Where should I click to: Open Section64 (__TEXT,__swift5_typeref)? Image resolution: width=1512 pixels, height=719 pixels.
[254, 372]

==

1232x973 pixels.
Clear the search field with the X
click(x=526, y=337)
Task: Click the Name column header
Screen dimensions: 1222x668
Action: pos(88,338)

--

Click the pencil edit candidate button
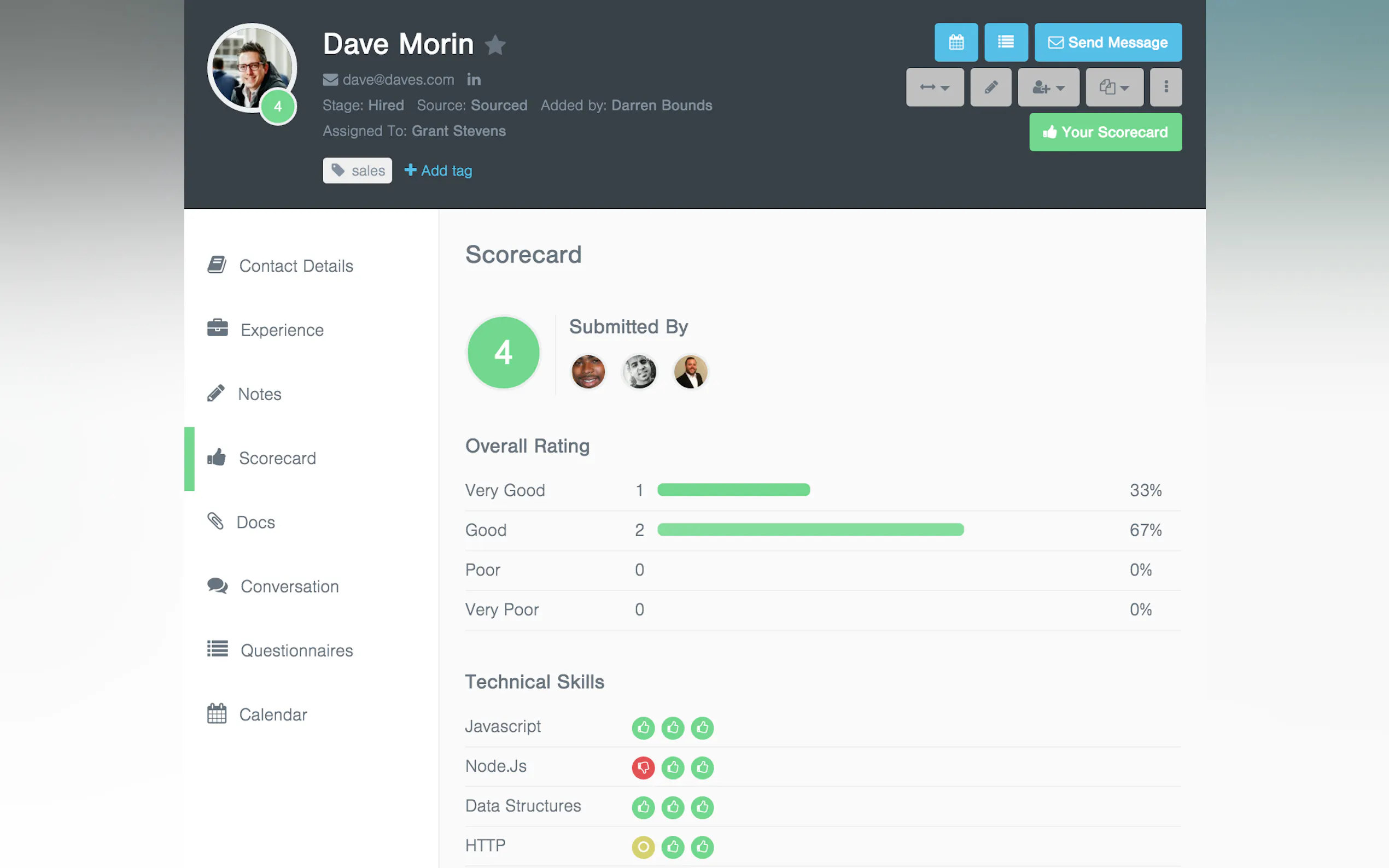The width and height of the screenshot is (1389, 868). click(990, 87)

→ **WHAT NEEDS TO BE DONE**
Can you convert the stretch of lines from the one containing "Task: Click the Name column header" through the one containing "Action: pos(88,338)" into a JSON list of strings, one string per line, with blank lines left out?

→ **RESPONSE**
[
  "Task: Click the Name column header",
  "Screen dimensions: 1222x668",
  "Action: pos(88,338)"
]